Alle Fächer werden jetzt transdisziplinär unterrichtet. Das ist "modern" – und wäre eigentlich auch vernünftig. Die Frage ist aber, welche Fächer miteinander kombiniert werden und warum. Der zuvor erwähnte Arbeitskreis wollte zum Beispiel vorschlagen, alle Sprachen in ein transdisziplinäres Unterrichtsfeld zu geben, also Deutsch, Englisch und typische migrantische Erstsprachen zu kombinieren. Damit sollte etwa Türkisch einen ähnlichen Stellenwert wie Englisch bekommen, sprich in der Statushierarchie der Sprachen aufsteigen.

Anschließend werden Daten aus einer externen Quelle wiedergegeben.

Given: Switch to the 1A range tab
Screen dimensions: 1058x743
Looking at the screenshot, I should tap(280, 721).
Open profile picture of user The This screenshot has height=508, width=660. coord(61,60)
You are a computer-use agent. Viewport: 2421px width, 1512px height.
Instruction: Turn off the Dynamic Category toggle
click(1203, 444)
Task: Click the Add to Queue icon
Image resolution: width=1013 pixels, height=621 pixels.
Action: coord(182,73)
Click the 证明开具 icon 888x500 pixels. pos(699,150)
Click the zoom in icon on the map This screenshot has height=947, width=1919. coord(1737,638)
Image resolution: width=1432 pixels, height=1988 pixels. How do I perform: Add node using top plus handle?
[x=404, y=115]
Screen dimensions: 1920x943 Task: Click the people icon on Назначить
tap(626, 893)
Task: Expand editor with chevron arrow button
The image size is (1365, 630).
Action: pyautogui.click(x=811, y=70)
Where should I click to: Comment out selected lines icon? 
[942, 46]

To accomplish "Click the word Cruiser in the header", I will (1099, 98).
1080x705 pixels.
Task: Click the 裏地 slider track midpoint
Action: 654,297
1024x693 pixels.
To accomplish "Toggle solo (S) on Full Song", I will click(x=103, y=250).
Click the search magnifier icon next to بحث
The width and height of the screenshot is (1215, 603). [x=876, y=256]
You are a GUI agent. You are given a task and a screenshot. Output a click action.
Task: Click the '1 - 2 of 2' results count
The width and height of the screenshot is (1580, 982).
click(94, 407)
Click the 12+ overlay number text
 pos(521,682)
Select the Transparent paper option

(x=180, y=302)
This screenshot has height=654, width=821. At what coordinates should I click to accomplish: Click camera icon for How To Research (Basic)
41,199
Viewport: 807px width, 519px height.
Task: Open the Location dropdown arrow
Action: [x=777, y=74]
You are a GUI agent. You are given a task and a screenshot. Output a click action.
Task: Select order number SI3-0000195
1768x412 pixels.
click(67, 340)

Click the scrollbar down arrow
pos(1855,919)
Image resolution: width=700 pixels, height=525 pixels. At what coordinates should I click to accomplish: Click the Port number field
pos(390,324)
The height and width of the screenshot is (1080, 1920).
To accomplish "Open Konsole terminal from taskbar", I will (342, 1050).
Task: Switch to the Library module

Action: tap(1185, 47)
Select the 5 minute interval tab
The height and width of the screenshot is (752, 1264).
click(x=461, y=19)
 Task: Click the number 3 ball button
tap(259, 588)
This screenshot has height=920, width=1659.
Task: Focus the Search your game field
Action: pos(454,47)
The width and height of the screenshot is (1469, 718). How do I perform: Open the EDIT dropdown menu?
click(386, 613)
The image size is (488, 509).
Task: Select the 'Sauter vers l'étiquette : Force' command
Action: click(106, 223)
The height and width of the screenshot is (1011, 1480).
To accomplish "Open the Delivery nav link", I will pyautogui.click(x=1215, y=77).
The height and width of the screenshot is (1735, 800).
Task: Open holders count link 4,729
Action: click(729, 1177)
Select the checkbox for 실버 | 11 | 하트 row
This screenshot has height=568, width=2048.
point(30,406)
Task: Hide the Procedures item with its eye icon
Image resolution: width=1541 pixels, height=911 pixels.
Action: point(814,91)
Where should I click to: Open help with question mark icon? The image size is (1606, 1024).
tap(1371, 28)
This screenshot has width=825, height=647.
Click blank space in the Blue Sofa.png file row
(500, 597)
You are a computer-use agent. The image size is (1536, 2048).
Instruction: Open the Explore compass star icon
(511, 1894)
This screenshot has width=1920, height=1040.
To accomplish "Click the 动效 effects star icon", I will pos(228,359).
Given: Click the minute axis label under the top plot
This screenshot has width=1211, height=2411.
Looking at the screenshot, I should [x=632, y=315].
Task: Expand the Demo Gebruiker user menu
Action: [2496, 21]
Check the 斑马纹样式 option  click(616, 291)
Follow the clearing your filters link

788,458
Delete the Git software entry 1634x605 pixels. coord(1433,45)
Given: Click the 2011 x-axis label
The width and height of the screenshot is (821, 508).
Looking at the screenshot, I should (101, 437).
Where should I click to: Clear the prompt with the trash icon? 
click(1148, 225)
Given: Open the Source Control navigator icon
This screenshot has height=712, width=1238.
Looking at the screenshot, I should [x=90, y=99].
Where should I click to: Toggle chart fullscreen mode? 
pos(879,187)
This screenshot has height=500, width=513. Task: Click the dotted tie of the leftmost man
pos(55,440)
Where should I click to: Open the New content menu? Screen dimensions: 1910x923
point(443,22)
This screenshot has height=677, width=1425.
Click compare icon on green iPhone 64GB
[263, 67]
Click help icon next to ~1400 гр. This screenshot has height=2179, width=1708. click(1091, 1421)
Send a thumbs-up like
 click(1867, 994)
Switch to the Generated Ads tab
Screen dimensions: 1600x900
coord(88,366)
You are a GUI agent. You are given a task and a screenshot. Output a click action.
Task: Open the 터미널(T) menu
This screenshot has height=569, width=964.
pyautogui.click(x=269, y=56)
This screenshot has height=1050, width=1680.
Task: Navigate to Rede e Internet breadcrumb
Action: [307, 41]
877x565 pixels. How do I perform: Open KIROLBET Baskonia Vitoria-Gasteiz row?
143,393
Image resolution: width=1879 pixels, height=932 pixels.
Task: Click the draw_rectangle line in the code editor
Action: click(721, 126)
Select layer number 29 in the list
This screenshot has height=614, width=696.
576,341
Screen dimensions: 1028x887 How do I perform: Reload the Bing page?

Jetzt ist genau das Gegenteil passiert: Deutsch und Englisch sind weiterhin "Hauptfächer", andere Sprachen werden abgewertet, weil sie nicht Pflichtfächer, sondern nur mehr "Wahlpflichtfächer" sind. Kombiniert werden dann zum Beispiel Deutsch und Geschichte – mit dem Ergebnis, dass von Geschichte wenig übrig bleibt, Geschichte soll nur mehr als "Illustration" im Deutsch-Unterricht dienen. Der Gedanke dahinter: Ein Automechaniker braucht ja kein historisches Wissen, oder? Und wozu braucht eine Altenpflegerin physikalisches Wissen? Wäre es allein nach den Verfassern des Gesetzes gegangen, hätte es nicht einmal theoretisch die Möglichkeit für einen Wechsel in eine BHS oder AHS gegeben. Also: Wiedereinführung des "Hauptschule B-Zugs"! Und das in Zeiten der Neuen Mittelschule und öffentlich zelebrierter, ministerieller Kritik an der sozialen Selektivität des Schulsystems. Da haben nur die Proteste im Begutachtungsverfahren noch Schlimmeres verhindert.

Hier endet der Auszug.